Governments need to introduce more effective policies to tackle harmful drinking, according to a new report from the Organisation for Economic Co-operation and Development (OECD).
Levels of ‘hazardous and heavy episodic drinking’ are on the rise among young people and women across many OECD nations, states Tackling harmful alcohol use: economics and public health policy, and while overall consumption has fallen slightly over the last 20 years, drinking levels have risen ‘particularly’ in Finland, Iceland, Israel, Norway, Poland and Sweden. There have also beensubstantial increases in the Russian Federation, Brazil, India and China – albeit from low levels in the last two – with average annual alcohol consumption by adults in OECD countries now estimated at around 10 litres of pure alcohol per capita, the equivalent of more than 100 bottles of wine.
The report puts the blame on alcohol becoming ‘more available, more affordable and more effectively advertised’. Levels of alcohol consumption in the UK stand above the OECD average – at around 10.6 litres of pure alcohol per capita – and have increased over the last three decades, with almost 63 per cent of all alcohol drunk in England consumed by the heaviest-drinking 20 per cent of the population.

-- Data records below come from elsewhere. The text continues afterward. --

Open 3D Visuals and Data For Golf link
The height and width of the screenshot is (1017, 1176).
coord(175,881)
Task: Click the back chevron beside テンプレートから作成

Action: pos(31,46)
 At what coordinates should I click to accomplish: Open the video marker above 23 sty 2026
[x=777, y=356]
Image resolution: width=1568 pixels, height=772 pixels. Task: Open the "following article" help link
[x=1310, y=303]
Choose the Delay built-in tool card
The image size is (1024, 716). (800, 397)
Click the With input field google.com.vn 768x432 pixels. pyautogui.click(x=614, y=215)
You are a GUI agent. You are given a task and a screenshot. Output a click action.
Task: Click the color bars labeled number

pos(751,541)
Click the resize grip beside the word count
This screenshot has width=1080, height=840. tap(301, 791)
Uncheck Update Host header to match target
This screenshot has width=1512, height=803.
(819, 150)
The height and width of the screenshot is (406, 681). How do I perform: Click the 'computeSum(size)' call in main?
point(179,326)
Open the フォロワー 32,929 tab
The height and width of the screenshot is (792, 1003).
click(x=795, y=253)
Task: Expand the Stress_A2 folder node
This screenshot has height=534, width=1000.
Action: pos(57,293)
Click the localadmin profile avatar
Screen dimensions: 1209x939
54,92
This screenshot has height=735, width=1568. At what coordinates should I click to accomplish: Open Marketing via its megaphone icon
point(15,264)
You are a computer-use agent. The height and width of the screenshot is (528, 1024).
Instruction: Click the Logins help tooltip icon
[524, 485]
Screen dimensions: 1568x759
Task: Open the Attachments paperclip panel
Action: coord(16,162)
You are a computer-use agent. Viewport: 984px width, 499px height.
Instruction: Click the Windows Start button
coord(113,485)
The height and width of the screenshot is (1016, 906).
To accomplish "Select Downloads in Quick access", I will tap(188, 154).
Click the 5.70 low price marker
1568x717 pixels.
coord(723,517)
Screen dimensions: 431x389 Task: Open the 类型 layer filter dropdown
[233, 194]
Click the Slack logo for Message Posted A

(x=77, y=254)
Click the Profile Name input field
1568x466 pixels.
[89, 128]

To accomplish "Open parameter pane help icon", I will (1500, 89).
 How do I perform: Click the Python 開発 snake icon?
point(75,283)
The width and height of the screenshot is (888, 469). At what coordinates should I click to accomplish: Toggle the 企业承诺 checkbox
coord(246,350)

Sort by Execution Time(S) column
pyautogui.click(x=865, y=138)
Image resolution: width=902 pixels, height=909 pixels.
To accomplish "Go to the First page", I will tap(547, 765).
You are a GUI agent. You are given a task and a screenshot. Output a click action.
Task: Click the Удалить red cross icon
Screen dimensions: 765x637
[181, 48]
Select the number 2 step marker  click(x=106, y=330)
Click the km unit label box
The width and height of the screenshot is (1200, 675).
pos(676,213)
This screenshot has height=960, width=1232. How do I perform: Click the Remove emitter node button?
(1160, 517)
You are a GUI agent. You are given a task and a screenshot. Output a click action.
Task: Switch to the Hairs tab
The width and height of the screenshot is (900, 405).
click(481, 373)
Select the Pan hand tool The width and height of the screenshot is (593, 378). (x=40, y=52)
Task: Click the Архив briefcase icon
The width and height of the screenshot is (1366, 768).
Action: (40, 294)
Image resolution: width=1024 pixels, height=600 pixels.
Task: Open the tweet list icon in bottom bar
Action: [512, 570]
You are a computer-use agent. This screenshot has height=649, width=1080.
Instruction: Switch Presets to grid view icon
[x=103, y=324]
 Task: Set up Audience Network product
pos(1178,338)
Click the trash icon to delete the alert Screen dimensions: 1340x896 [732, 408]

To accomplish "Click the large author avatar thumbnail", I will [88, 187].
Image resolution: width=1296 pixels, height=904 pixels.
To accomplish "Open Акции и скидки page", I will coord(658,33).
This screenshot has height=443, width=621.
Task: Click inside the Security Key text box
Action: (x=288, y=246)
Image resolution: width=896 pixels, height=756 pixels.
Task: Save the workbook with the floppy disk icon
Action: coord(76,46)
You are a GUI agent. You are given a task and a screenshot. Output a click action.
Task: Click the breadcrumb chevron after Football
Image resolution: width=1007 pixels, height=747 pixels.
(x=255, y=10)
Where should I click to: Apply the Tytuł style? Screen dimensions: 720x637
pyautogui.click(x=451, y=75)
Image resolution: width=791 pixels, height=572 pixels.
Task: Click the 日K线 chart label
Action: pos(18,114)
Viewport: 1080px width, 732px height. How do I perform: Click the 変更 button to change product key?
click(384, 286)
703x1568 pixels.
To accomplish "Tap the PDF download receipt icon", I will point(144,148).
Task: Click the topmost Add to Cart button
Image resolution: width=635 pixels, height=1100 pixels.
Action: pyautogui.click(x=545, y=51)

The report urges governments to introduce policies that target the heaviest drinkers first – such as using primary care staff to identify and encourage them to seek help – alongside financial measures such as minimum pricing and increased taxes. It also wants to see tougher advertising rules and better education.
Worldwide, alcohol misuse rose from the eighth to the fifth leading cause of death and disability in the 20 years to 2010, the document states, and now kills more people than HIV/Aids, tuberculosis and violence combined. ‘The cost to society and the economy of excessive alcohol consumption around the world is massive, especially in OECD countries,’ said OECD secretary general Angel Gurría. ‘This report provides clear evidence that even expensive alcohol abuse prevention policies are cost-effective in the long run, and underlines the need for urgent action by governments.’
Meanwhile, researchers at Liverpool John Moores University have identified that most alcohol consumption surveys dramatically under-estimate people’s drinking as they fail to account for ‘atypical’ occasions such as weddings and holidays. Including these would add more than 120m units per week, says the report, whereas the results of most surveys only account for around 60 per cent of the alcohol actually sold.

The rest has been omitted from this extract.